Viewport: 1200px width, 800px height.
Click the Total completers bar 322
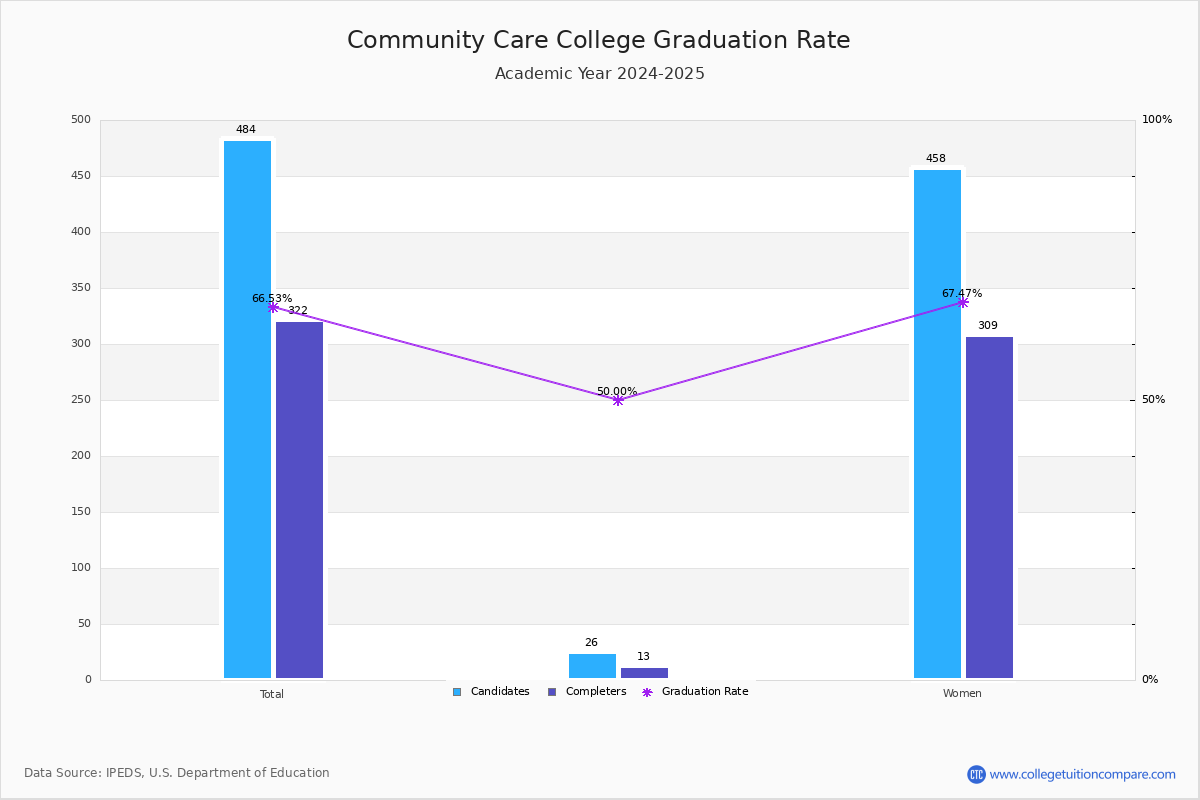(x=299, y=500)
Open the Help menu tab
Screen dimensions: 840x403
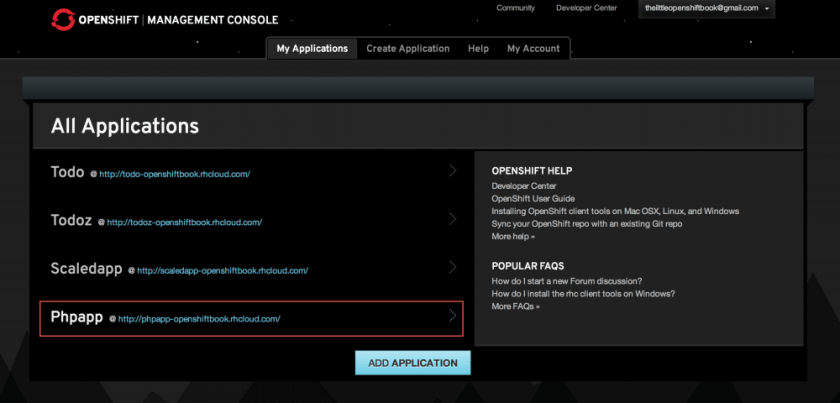[478, 48]
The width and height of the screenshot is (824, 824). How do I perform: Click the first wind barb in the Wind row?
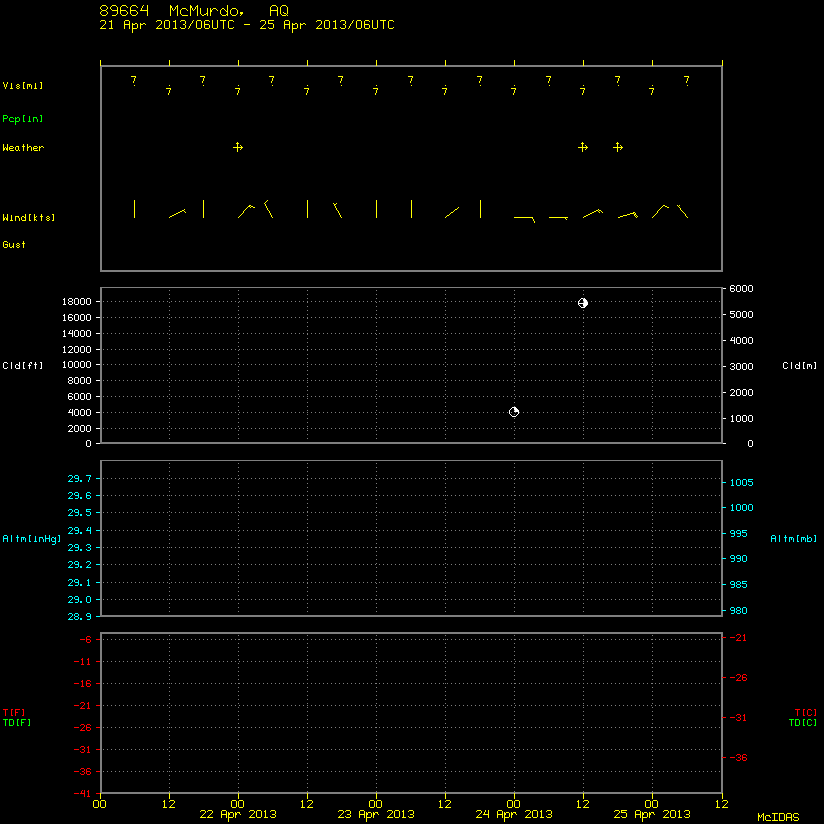(135, 209)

*****

**TASK PROMPT**
All of the lines above must be printed again exactly, and no picture may appear in the copy.

**WORKED SOLUTION**
Viewport: 1200px width, 800px height.
Click the Total completers bar 322
(x=299, y=500)
Open the Help menu tab
Screen dimensions: 840x403
[478, 48]
The width and height of the screenshot is (824, 824). How do I perform: Click the first wind barb in the Wind row?
(135, 209)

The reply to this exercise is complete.